Life
Sebald was born in Wertach, Bavaria, one of three children of Rosa and Georg Sebald. From 1948 to 1963, he lived in Sonthofen. His father joined the Reichswehr in 1929 and remained in the Wehrmacht under the Nazis. His father remained a detached figure, a prisoner of war until 1947; a grandfather was the most important male presence in his early years. Sebald was shown images of the Holocaust while at school in Oberstdorf and recalled that no one knew how to explain what they had just seen. The Holocaust and post-war Germany loom large in his work.

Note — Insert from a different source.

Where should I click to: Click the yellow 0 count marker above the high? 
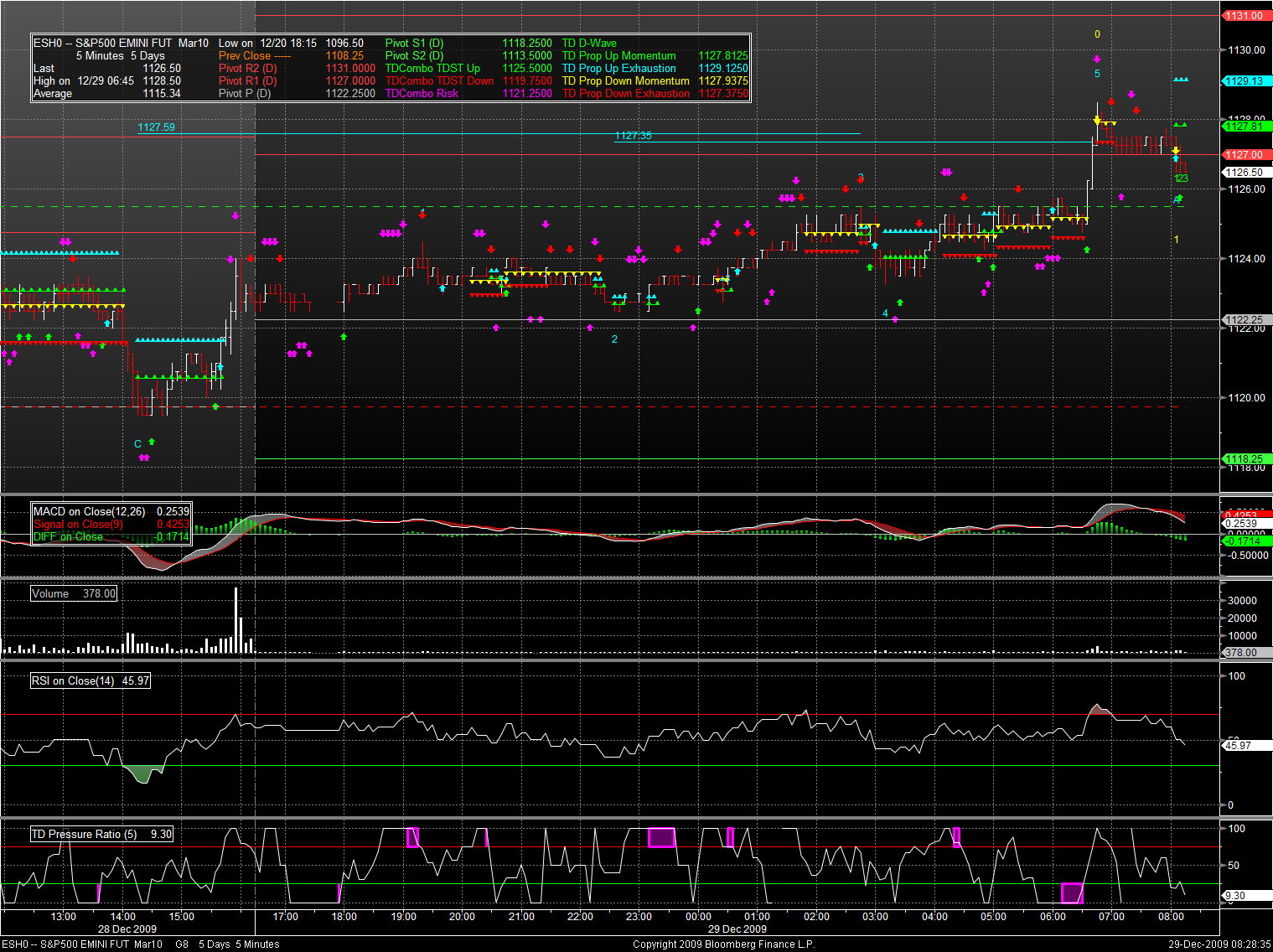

Sebald studied German literature at the University of Fribourg, where he received a degree in 1965. He was a research student at the University of Manchester from 1966 to 1969. He returned to St. Gallen in Switzerland for a year hoping to work as a teacher but could not settle. In 1970 he became a lecturer at the University of East Anglia (UEA). Sebald married his Austrian-born wife, Ute, in 1967. In 1987, he was appointed to a chair of European literature at UEA. In 1989 he became the founding director of the British Centre for Literary Translation. He lived at Wymondham and Poringland while at UEA.
Sebald died in a car crash near Norwich in December 2001. The coroner's report, released some six months later, stated that Sebald had suffered an aneurysm and had died of this condition before his car swerved across the road and collided with an on-coming lorry. He was driving with his daughter Anna, who survived the crash. He is buried in St. Andrew's churchyard in Framingham Earl, close to where he lived.